Light reactions include light absorption, water splitting, oxygen release and formation of ATP & NADPH (high-energy chemical intermediates).
When PS II absorbs red light of 680 nm wavelength, electrons are excited and transferred to an electron acceptor.
The electron acceptor passes them to a chain of electrons transport system consisting of cytochromes.
This movement of electrons is downhill, in terms of redox potential scale.
The electrons are transferred to the pigments of PS I.
Simultaneously, electrons in PS I are also excited when they receive red light of 700 nm and are transferred to another accepter molecule having a greater redox potential.
These electrons are moved downhill to a molecule of NADP+. As a result, NADP+ is reduced to NADPH + H+.
Transfer of electrons from PS II to PS I and finally downhill to NADP+ is called the Z scheme, due to its zigzag shape. This shape is formed when all the carriers are placed in a sequence on a redox potential scale.
The water splitting complex in PS II is located on the inner side of the thylakoid membrane.
Water is split into H+, [O] and electrons.
2H2O → 4H+ + O2 + 4e−
So PS II can supply electrons continuously by replacing electrons from water splitting.
Thus PS II provides electrons needed to replace those removed from PS I.
The protons (H+) are used to reduce NADP to NADPH.
Oxygen is liberated as a by-product of photosynthesis.
The synthesis of ATP by cells (in mitochondria & chloroplasts) is called phosphorylation.
Photo-phosphorylation is the synthesis of ATP from ADP in chloroplasts in presence of light.
It occurs in 2 ways: Non- cyclic and Cyclic.
a) Non-cyclic photo-phosphorylation
It occurs when the two photosystems work in a series, (first PS II and then PS I) through an electron transport chain as seen in the Z scheme.
Here, ATP & NADPH + H+ are synthesised.
It is a non-cyclic process because the electrons lost by PS II do not come back to it but pass on to NADP+.
b) Cyclic photo-phosphorylation
It occurs in stroma lamellae when only PS I is functional.
The electron is circulated within the photosystem and the ATP synthesis occurs due to cyclic flow of electrons.
The lamellae of grana have PS I & PS II. The stroma lamellae membranes lack PS II and NADP reductase.
The electron does not pass on to NADP+ but is cycled back to PS I complex through electron transport chain.
Here, only ATP is synthesised (no NADPH + H+).

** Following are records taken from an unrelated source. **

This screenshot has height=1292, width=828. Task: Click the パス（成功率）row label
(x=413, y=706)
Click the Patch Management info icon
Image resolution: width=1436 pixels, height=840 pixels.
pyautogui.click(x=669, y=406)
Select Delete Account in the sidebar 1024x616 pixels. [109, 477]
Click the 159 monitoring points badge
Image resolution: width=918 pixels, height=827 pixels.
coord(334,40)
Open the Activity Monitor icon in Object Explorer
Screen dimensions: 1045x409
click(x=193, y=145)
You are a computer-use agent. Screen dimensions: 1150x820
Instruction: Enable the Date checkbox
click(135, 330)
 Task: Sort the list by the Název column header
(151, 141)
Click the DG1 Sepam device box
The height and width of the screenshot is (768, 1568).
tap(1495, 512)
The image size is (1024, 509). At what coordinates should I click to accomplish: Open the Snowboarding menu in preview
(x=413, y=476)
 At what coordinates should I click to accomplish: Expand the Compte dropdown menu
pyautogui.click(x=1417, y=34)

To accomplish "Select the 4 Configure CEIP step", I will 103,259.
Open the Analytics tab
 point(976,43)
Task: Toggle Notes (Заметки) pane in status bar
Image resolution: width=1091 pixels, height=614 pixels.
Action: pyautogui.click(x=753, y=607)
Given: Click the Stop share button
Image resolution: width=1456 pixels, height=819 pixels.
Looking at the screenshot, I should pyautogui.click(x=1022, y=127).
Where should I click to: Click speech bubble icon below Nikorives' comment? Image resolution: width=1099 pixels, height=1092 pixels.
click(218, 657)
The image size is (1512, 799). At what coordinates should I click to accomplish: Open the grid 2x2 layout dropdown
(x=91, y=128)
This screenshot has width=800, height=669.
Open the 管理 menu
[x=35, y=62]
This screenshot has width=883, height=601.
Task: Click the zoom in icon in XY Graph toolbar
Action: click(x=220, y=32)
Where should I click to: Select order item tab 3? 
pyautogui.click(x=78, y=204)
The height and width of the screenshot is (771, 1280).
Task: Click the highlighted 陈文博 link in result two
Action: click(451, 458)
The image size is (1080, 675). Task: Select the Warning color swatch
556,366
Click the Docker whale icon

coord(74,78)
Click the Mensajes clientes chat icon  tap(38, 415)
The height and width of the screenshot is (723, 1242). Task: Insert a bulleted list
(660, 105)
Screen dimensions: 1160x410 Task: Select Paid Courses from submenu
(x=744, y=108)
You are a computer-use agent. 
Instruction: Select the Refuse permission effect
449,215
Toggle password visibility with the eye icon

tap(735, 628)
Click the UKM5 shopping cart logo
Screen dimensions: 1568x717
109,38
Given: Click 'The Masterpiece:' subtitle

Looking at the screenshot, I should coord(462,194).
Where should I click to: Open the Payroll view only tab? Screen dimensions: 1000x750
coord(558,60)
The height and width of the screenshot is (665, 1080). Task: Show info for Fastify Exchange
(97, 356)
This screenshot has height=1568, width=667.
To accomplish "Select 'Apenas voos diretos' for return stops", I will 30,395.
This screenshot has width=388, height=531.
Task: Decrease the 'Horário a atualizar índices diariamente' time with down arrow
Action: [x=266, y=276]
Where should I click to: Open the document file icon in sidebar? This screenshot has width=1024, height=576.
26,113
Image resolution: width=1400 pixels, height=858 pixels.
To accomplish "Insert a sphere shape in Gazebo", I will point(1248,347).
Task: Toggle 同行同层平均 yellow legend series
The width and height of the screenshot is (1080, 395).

Cyclic photophosphorylation also occurs when only light of wavelengths beyond 680 nm are available.
It explains mechanism of ATP synthesis in chloroplast.
Chemiosmosis: Movement of ions across a semipermeable membrane. It occurs in chloroplast and mitochondria.
Chemiosmosis needs a membrane, a proton pump, a proton gradient (across thylakoid membranes) and ATP synthase.
Splitting of water occurs on the inner side of the membrane. So the protons accumulate in the lumen of thylakoids.
As electrons move through the photosystems, protons are transported across the membrane. It is due to the removal of protons from the stroma for the following reasons:
- Primary electron accepter is located towards the outer side of the membrane. It transfers its electron to an H carrier. So this molecule removes a proton from the stroma while transporting an electron. When this molecule passes on its electron to the electron carrier on the inner side of the membrane, proton is released into the lumen of the membrane.
- The NADP reductase enzyme is located on the stroma side of the membrane. Along with electrons coming from PS I, protons are necessary to reduce NADP+. These protons are also removed from the stroma.
The ATP synthase consists of two parts:
- CF0: It is embedded in the membrane and forms a trans-membrane channel. It carries out facilitated diffusion of protons across the membrane to the stroma. It results in breakdown of proton gradient.
- CF1: It protrudes on the outer surface of the thylakoid membrane. The energy due to breakdown of gradient causes a conformational change in the CF1 particle. It makes the enzyme to synthesise ATP molecules.
ATP synthase has a channel for the diffusion of protons back across the membrane. This releases energy to activate ATP synthase that catalyses formation of ATP.